**Given task**
Rewrite the data from the line with "Task: Click the Violette" up to and including the line with "coord(293,98)", changing "trash" to "bin" and keeping everything else unchanged.

— begin Provided data —

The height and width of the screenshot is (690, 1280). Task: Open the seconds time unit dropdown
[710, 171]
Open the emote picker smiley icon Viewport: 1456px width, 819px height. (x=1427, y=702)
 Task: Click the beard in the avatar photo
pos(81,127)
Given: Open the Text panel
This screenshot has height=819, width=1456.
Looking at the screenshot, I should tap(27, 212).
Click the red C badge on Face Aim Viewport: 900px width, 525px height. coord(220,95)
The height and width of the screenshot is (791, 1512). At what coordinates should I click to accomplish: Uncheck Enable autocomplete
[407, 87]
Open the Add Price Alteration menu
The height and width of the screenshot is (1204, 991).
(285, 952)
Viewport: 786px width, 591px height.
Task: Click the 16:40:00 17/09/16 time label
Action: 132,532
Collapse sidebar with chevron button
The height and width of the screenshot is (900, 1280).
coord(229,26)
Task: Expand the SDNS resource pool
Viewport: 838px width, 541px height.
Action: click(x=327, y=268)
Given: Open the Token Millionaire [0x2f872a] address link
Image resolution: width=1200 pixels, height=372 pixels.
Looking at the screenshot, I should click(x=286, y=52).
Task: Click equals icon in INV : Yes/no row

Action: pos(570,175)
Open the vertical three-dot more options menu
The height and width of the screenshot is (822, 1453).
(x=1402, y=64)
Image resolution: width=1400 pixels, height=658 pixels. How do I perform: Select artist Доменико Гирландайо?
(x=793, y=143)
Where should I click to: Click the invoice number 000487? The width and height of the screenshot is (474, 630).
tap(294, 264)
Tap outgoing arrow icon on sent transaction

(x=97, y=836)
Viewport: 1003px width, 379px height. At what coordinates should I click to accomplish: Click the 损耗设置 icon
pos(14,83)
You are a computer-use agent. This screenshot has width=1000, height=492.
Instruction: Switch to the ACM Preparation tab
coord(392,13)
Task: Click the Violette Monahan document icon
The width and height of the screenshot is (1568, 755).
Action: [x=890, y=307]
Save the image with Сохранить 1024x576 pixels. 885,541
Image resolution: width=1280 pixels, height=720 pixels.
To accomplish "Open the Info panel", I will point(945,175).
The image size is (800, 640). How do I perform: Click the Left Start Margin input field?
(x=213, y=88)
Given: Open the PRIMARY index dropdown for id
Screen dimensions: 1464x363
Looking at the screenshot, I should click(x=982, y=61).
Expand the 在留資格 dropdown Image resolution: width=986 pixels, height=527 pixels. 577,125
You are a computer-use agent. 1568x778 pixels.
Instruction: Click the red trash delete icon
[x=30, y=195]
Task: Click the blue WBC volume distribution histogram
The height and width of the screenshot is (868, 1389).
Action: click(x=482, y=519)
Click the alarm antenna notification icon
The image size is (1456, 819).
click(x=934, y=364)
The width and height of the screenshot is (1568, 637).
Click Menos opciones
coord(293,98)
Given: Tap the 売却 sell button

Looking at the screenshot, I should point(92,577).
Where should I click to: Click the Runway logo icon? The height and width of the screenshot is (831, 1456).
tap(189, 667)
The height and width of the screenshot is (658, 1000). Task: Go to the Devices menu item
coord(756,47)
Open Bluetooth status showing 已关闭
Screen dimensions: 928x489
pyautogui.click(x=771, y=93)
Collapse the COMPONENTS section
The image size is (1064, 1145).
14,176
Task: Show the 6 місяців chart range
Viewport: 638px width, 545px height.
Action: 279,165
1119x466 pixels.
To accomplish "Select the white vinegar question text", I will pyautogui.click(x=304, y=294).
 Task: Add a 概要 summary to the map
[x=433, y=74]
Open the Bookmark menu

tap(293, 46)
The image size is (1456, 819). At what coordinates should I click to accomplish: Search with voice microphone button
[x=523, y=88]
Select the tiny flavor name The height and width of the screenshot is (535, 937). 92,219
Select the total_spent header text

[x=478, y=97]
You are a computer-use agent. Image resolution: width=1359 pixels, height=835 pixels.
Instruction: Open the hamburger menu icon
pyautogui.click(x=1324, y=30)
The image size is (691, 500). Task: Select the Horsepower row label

— end Provided data —

**Answer below**
Task: Click the Violette Monahan document icon
The width and height of the screenshot is (1568, 755).
Action: [x=890, y=307]
Save the image with Сохранить 1024x576 pixels. 885,541
Image resolution: width=1280 pixels, height=720 pixels.
To accomplish "Open the Info panel", I will point(945,175).
The image size is (800, 640). How do I perform: Click the Left Start Margin input field?
(x=213, y=88)
Given: Open the PRIMARY index dropdown for id
Screen dimensions: 1464x363
Looking at the screenshot, I should click(x=982, y=61).
Expand the 在留資格 dropdown Image resolution: width=986 pixels, height=527 pixels. 577,125
You are a computer-use agent. 1568x778 pixels.
Instruction: Click the red bin delete icon
[x=30, y=195]
Task: Click the blue WBC volume distribution histogram
The height and width of the screenshot is (868, 1389).
Action: click(x=482, y=519)
Click the alarm antenna notification icon
The image size is (1456, 819).
click(x=934, y=364)
The width and height of the screenshot is (1568, 637).
Click Menos opciones
coord(293,98)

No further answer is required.